New insights into the NH3-selective catalytic reduction of NO over Cu-ZSM-5 as revealed by operando spectroscopy

To control diesel vehicle NOx emissions, Cu-exchanged zeolites have been applied in the selective catalytic reduction (SCR) of NO using NH3 as reductant. However, the harsh hydrothermal environment of tailpipe conditions causes irreversible catalyst deactivation. The aggregation of isolated Cu2+ brings about unselective ammonia oxidation along with the main NH3-SCR reaction.

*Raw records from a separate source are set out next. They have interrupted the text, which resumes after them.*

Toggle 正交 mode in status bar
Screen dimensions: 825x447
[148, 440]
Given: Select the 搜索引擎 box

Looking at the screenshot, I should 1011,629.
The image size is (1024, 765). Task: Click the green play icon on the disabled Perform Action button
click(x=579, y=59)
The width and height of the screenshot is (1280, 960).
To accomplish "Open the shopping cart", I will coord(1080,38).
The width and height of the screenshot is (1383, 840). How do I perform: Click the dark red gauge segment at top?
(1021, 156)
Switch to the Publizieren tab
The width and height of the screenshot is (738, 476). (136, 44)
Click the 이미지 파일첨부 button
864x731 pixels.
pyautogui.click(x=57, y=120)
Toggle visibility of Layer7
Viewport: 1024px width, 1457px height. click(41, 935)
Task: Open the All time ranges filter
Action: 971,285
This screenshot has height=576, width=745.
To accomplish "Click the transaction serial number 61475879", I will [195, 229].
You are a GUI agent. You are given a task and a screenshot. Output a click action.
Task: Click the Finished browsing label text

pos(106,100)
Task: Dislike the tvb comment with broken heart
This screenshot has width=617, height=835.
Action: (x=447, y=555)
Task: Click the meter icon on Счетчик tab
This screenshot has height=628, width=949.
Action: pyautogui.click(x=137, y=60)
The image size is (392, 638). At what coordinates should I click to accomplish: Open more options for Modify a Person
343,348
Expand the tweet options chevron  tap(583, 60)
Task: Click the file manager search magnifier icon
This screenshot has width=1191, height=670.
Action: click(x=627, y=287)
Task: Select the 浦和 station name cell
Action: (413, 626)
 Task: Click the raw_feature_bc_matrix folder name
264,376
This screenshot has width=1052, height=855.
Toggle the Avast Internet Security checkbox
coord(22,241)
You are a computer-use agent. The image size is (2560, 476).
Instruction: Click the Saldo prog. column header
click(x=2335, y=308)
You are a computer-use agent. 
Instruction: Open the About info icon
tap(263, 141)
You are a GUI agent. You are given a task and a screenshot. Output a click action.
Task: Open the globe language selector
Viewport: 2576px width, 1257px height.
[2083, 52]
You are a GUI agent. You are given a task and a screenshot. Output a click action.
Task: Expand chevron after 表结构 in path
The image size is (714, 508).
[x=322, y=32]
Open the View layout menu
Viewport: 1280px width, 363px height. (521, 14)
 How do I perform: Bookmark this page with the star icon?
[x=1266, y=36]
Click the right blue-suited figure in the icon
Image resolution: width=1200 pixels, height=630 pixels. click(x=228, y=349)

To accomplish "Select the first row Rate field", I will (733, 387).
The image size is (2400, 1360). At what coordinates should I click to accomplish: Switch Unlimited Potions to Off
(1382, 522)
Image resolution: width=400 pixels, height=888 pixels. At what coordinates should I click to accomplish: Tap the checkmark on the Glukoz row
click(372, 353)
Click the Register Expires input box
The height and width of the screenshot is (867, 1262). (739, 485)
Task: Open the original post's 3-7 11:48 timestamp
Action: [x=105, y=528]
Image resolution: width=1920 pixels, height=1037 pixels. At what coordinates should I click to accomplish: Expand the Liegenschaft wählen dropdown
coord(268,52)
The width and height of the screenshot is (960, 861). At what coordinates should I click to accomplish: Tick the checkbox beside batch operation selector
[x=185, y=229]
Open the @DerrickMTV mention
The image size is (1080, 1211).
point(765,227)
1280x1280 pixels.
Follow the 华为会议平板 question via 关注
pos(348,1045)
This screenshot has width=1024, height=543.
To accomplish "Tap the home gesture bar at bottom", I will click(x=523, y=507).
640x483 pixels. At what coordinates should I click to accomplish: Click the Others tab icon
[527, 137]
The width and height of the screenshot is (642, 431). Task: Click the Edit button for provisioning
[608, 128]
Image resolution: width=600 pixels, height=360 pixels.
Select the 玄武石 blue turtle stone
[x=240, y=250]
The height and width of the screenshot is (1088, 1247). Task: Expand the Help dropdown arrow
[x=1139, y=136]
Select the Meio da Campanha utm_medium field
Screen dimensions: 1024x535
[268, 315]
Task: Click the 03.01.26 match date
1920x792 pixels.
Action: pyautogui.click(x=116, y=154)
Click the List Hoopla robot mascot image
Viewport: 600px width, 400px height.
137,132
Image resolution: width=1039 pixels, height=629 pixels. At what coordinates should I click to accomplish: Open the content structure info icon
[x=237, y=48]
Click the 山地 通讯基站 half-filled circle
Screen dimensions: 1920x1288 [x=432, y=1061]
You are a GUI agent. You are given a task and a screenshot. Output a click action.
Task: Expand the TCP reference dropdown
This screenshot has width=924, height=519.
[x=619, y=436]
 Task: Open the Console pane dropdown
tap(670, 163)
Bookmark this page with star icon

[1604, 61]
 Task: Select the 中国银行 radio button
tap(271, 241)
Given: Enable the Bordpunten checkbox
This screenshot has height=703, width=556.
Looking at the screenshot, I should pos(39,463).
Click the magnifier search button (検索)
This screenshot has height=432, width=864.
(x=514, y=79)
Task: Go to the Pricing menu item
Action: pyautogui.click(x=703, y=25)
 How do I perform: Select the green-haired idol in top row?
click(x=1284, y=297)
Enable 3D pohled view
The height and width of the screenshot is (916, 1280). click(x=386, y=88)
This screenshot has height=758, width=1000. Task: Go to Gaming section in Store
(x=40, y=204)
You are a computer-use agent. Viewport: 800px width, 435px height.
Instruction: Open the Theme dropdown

An unusual 'dip' shaped NO conversion curve was observed in the steamed zeolite Cu-ZSM-5, resulting from the undesired NH3 oxidation that produced NO. Here we gain further insights into the NH3-SCR reaction and its deactivation by employing operando UV-vis diffuse reflectance spectroscopy (DRS) and diffuse reflectance infrared Fourier transform spectroscopy (DRIFTS) on fresh and steamed zeolite Cu-ZSM-5. We found that tetragonally distorted octahedral Cu2+ with associated NH3 preferentially forms during low temperature NH3-SCR (<250 degrees C) in fresh Cu-ZSM-5. The high coordination number of Cu2+ ensures the availability for high coverage of nitrate intermediates. Whilst in the steamed Cu-ZSM-5, [Cu-x(OH)(2x-1)](+) oligomers/clusters in pseudo-tetrahedral symmetry with coordinated NH3 accumulated during the low-temperature NH3-SCR reaction. These clusters presented a strong adsorption of surface NH3 and nitrates/nitric acid at low temperatures and therefore limited the reaction between surface species in the steamed Cu-ZSM-5. Further release of NH3 with increased reaction temperature favors NH3 oxidation that causes the drop of NO conversion at similar to 275 degrees C. Moreover, competitive adsorption of NH3 and nitrates/nitric acid occurs on shared Lewis-acidic adsorption sites. Prompt removal of surface nitrates/nitric acid by NO avoids the surface blockage and tunes the selectivity by alternating nitrate-nitrite equilibrium. The formation of adsorbed NO2 and HNOx points to the necessity of an acid adsorbent in practical applications. The structural similarity under the NH3-SCR reaction and unselective NH3 oxidation confirmed the entanglement of these two reactions above 250 degrees C.

Automated summary

This study investigates the surface changes of Cu-ZSM-5 zeolite catalyst in the NH3-SCR reaction using in situ spectroscopy. It is found that Cu2+ forms complexes with NH3 at low temperatures and facilitates the reaction by forming high coverage nitrate intermediates. After steam treatment, [Cu-x(OH)(2x-1)](+) oligomers/clusters accumulate on the Cu-ZSM-5 surface, strongly adsorbing NH3 and nitrates/nitric acid at low temperatures, limiting the reaction. Additionally, NH3 and nitrates/nitric acid compete for shared adsorption sites, and selective tuning is achieved by prompt removal of nitrates/nitric acid with NO.